THE PCOS METABOLISM – WHY DIETS DON’T WORK
It’s the weight gain that’s caused me most problems. I used to joke about being fat but inside I felt miserable and desperate. At my biggest I rocketed up to 16 stone 3 lb. I’m trapped in a vicious cycle. I know that losing weight will improve my symptoms, but I’m finding it virtually impossible.
Catherine, 30
If you have always felt you only need look at food to put on weight, your feelings are shared by many women with PCOS. You may have tried to diet and found it doesn’t work in the long run. At first you might see an improvement, but soon, the more you restrict your calories the more your body goes into starvation mode, conserving even more energy and storing away the calories it does get as fat reserves in case the ‘starvation’ carries on. You eventually reach a point where dieting doesn’t seem to help you lose weight.
If you have PCOS, in addition to your body’s typical reaction to restricted food intake you have another hurdle to face: women with PCOS store fat more efficiently and burn up calories more slowly than women who don’t have PCOS, even when they’re not on a diet.
I stopped having periods when I was about 17. My doctor put me on the Pill to balance my hormones. I have always been a little overweight. I used to be able to lose weight by dieting, but in the last few years however hard I try I just can’t shift the weight. It isn’t fair. I eat the same as my skinny friends but I’m putting on weight. And the fatter I get, the more facial hair I get. There are days when I just can’t face the world and want to hide from everyone.
Emma, 33
Your metabolic rate is the rate at which your body burns calories. The faster your metabolic rate, the more you can eat without putting on weight. The slower your metabolic rate, the more you need to watch your food intake. Metabolic rate is increased by any form of activity, including eating. The rate at which food is metabolized after a meal is called postprandial thermogenesis.
For most people, postprandial thermogenesis accounts for a large percentage of their daily calorie burning. But studies show that postprandial thermogenesis in women with PCOS is significantly reduced.8 Basically, after you eat a meal your body doesn’t burn up the calories as quickly as it would if you didn’t have PCOS. Your slower metabolism means you store more calories from the food you eat.

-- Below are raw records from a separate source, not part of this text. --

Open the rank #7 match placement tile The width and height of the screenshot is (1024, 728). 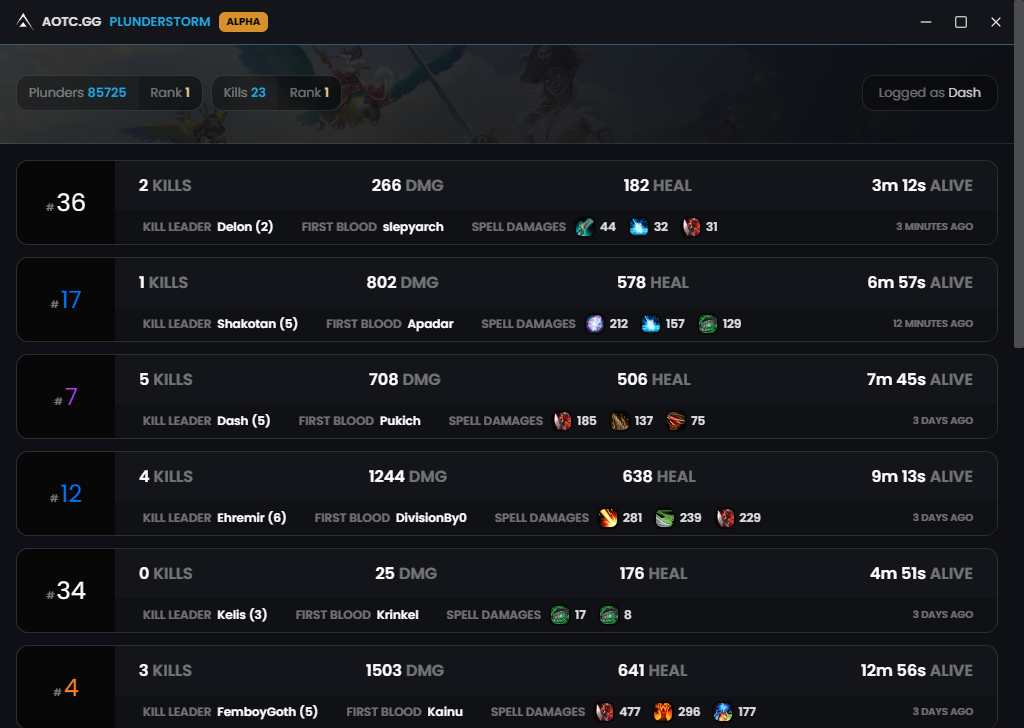tap(66, 397)
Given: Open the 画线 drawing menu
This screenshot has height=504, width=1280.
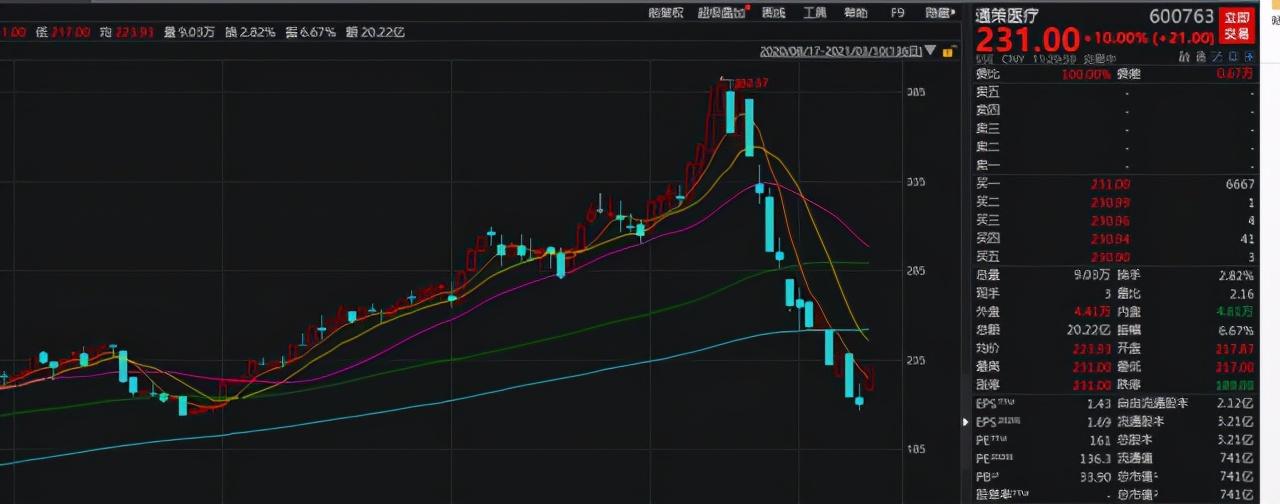Looking at the screenshot, I should point(773,13).
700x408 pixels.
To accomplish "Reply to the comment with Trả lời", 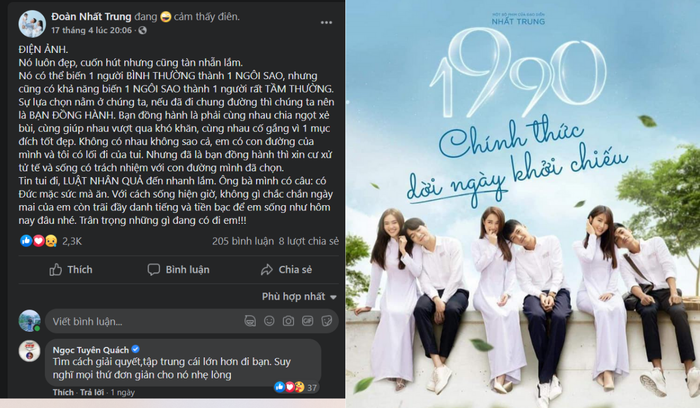I will pos(92,392).
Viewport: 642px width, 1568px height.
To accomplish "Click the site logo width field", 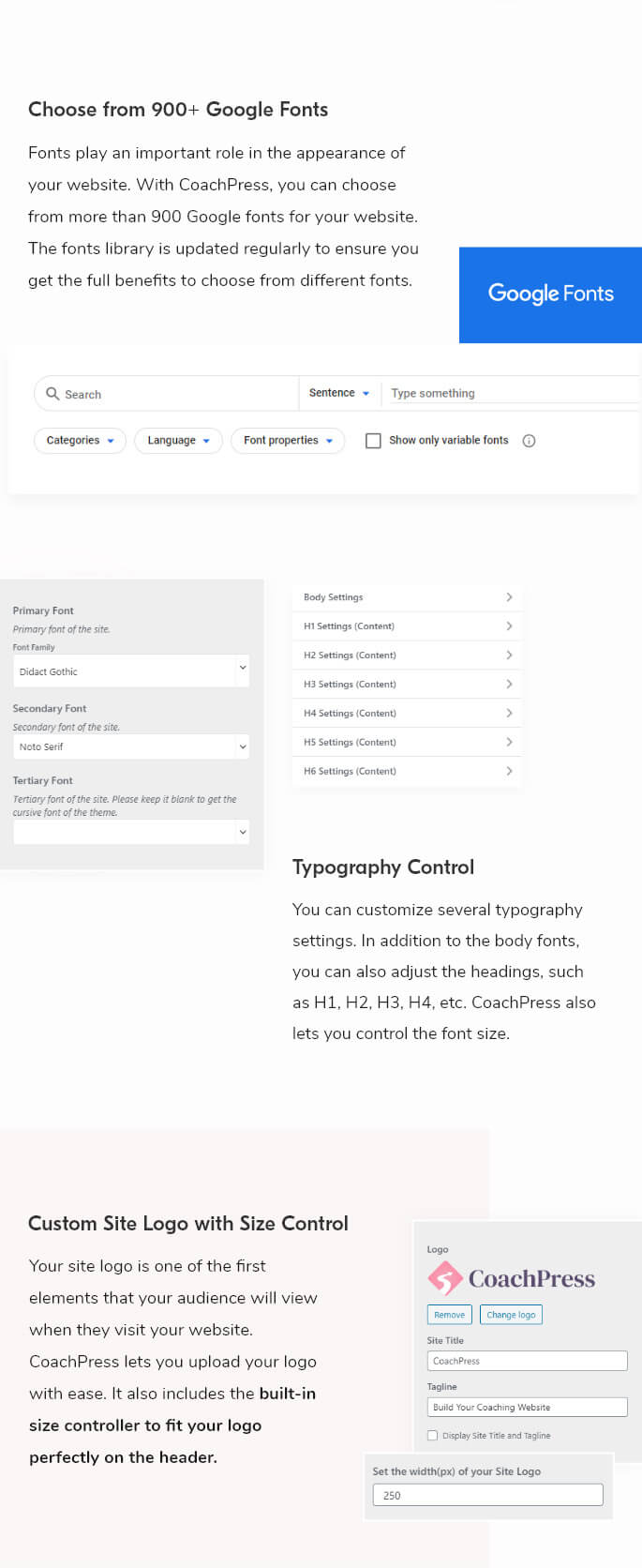I will pos(487,1495).
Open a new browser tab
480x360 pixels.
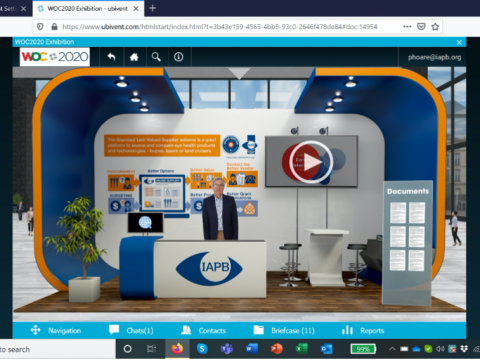(x=152, y=8)
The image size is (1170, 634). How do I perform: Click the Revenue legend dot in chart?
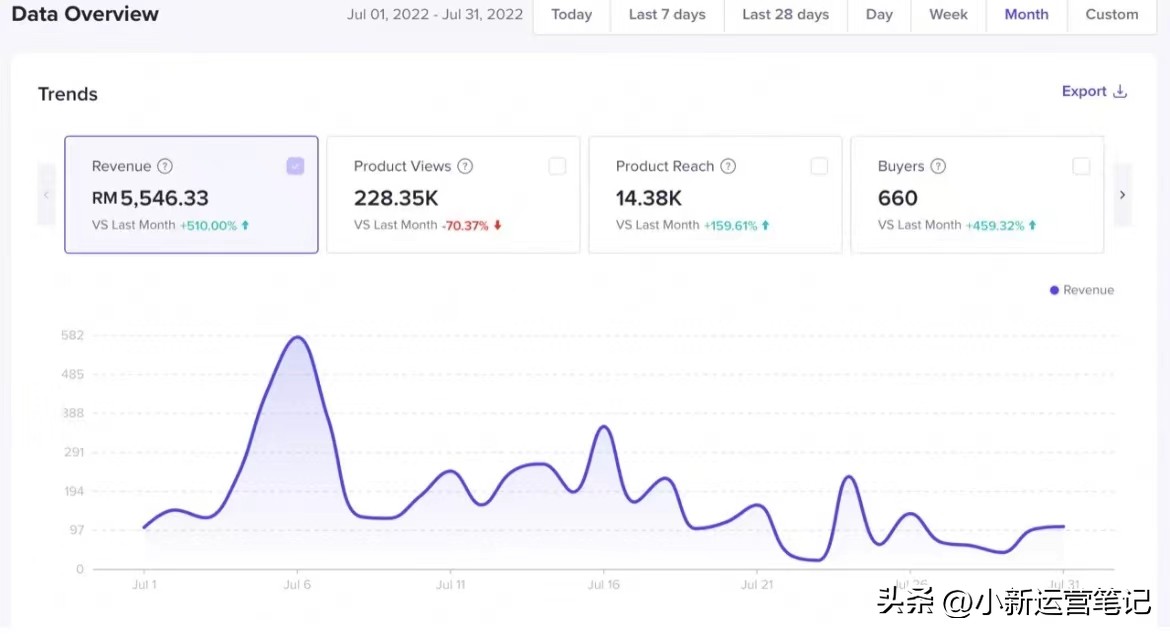click(1054, 290)
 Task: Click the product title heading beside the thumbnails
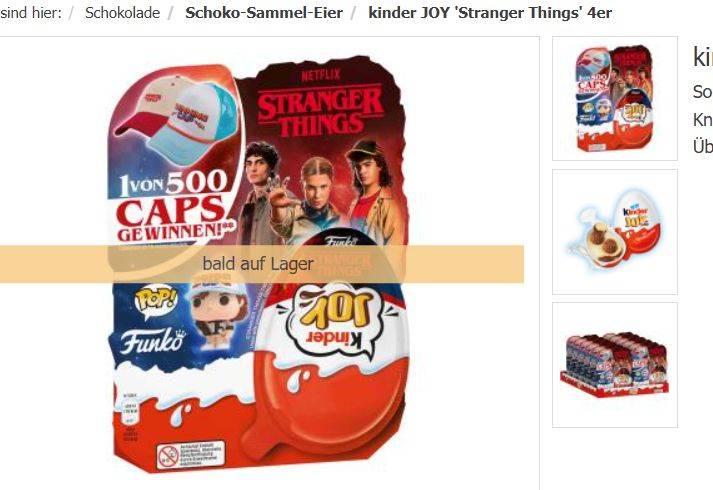pos(703,58)
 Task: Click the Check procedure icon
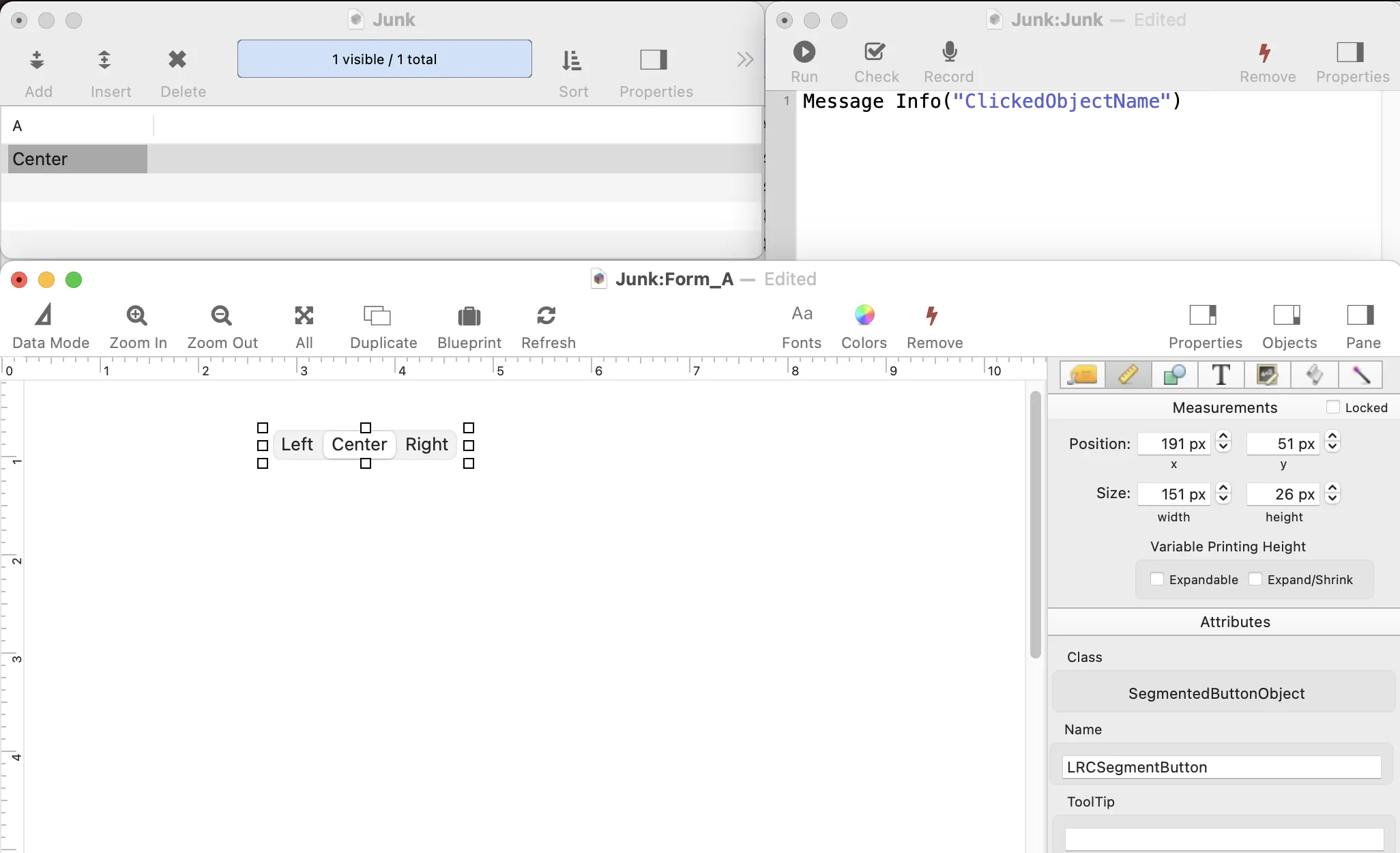pyautogui.click(x=875, y=52)
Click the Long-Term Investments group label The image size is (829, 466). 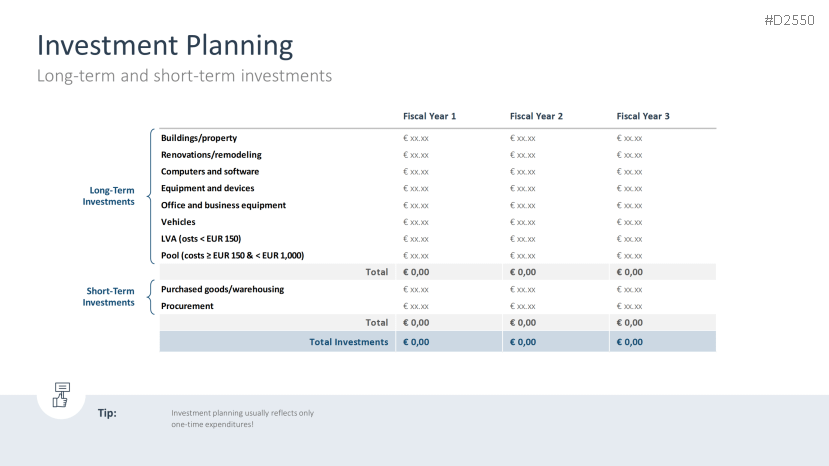point(108,196)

And if you have PCOS and insulin resistance, you also have to deal with the consequence of insulin preventing you from burning the calories off. According to Dr Richard S Legro in the American Journal of Obstetrics and Gynecology, women with PCOS showed as much as a 40 per cent lower response to the stress hormones that trigger the breakdown of fat than did healthy women, whether or not the PCOS women were obese.9
So not only does being overweight make you more likely to develop an increasing number and severity of symptoms, but if you have polycystic ovaries you are more likely to put on weight.
The PCOS Catch-22
The inability to lose weight can lead to stress, which in turn leads to comfort eating. You can end up feeling trapped in a vicious cycle, with the pounds piling on.